As perspectivas são inquietantes em razão
de uma dissonância entre o poder e a legitimidade. As pretensões de Vladimir
Putin são ilegítimas. Mas ele tem poder para ferir a Ucrânia e ameaçar o mundo
com a destruição em massa. Algum compromisso entre a justiça e a paz será
necessário.
Do ponto de vista geoestratégico, a Ucrânia
praticamente já concedeu a demanda mais importante de Putin: a neutralidade. A
incerteza está na disputa por território.
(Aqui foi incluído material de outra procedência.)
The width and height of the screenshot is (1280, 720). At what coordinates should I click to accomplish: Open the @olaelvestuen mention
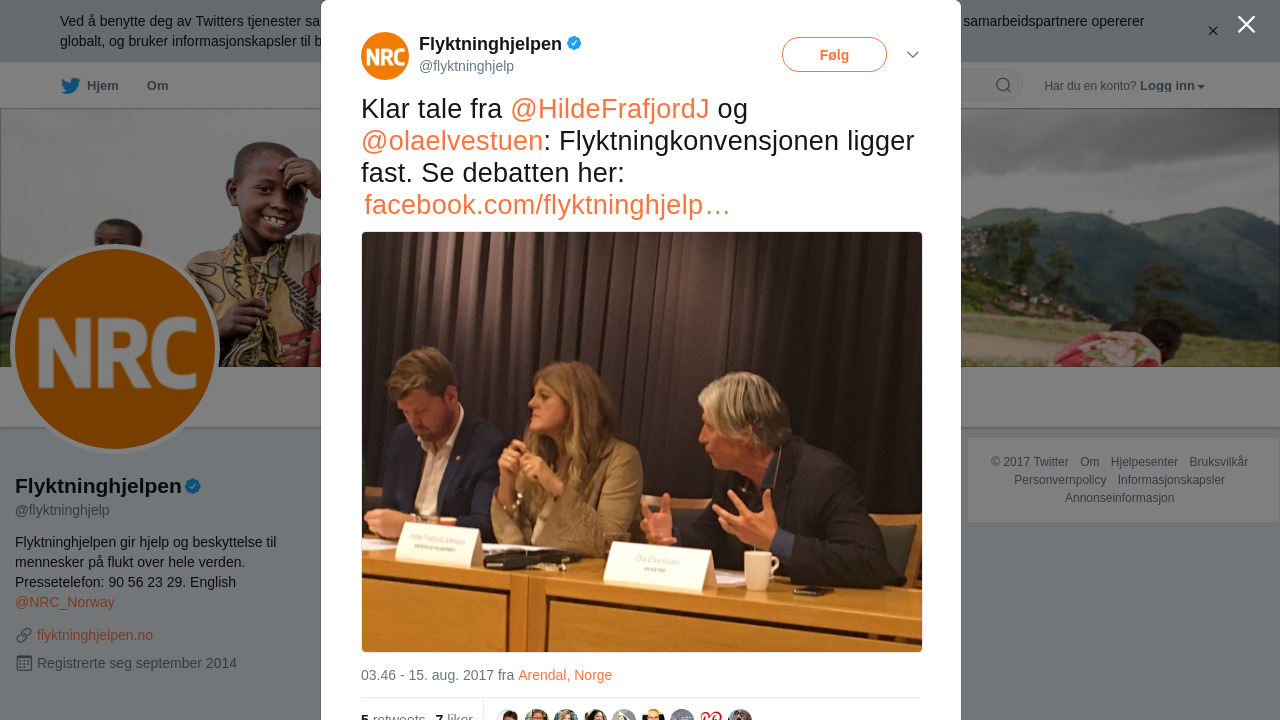[x=452, y=141]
Legitimamente aflitos com as mortes, a
fome, a inflação e o risco de uma guerra mundial, os pacifistas querem
apaziguar Putin: o Ocidente deveria reduzir o apoio a Volodmir Zelenski e
forçá-lo a ceder territórios. Mas talvez seja imprudente ignorar a advertência
da primeira-ministra da Estônia, Kaja Kallas: “É muito mais perigoso ceder a
Putin do que provocá-lo”.
Se Putin levar tudo, vai se fortalecer em
casa e mais cedo ou mais tarde tentará abocanhar mais pedaços da Ucrânia – ou
da Geórgia, Moldávia e mesmo dos Estados Bálticos. Os déspotas concluirão que o
crime compensa. Por isso, o “partido da justiça” quer escalar as hostilidades
até Putin devolver todos os territórios, mesmo a Crimeia, e, no limite, ser
deposto e responder por seus delitos.
A solução, obviamente, está no meio.
A hora da negociação não chegou, porque as
partes ainda não atingiram o que os estudiosos chamam um “impasse mutuamente
danoso”. Putin ainda não agrediu o suficiente. Mas uma janela de oportunidades
está se abrindo. O embargo europeu ao petróleo russo e as armas dos americanos
podem pesar a balança a favor de Kiev e é preciso se preparar para a
negociação.
A guerra é da Ucrânia, e cabe a ela decidir
o momento. Mas ela não solucionará o conflito sozinha. O Ocidente precisa articular
seus termos para negociar uma nova arquitetura de segurança com Putin. Além da
neutralidade da Ucrânia, com todas as suas garantias, isso implicará pactos
sobre armas convencionais e nucleares.
Neste instante, não há espaço para um
acordo sobre território aceitável para Putin e Zelenski. Mas isso pode mudar. A
justiça demanda que um cessar-fogo só comece quando os russos recuarem à
situação pré-24 de fevereiro. Mas um acordo pode ser arquitetado para garantir
um status especial a Donbass, com forças internacionais garantindo a paz e
eleições livres para a população, por meio das quais ela possa decidir seu
destino.
É crucial que o Ocidente tenha sangue-frio
e modere sua retórica belicosa. É preciso continuar pressionando Putin militar
e economicamente e, ao mesmo tempo, reservar-lhe uma saída “honrosa”.
Idealmente, a Ucrânia e seus aliados deveriam lutar “até o último homem” para consumar a combinação da justiça e da paz. Realisticamente, se o fizerem, arriscam-se a perder ambas.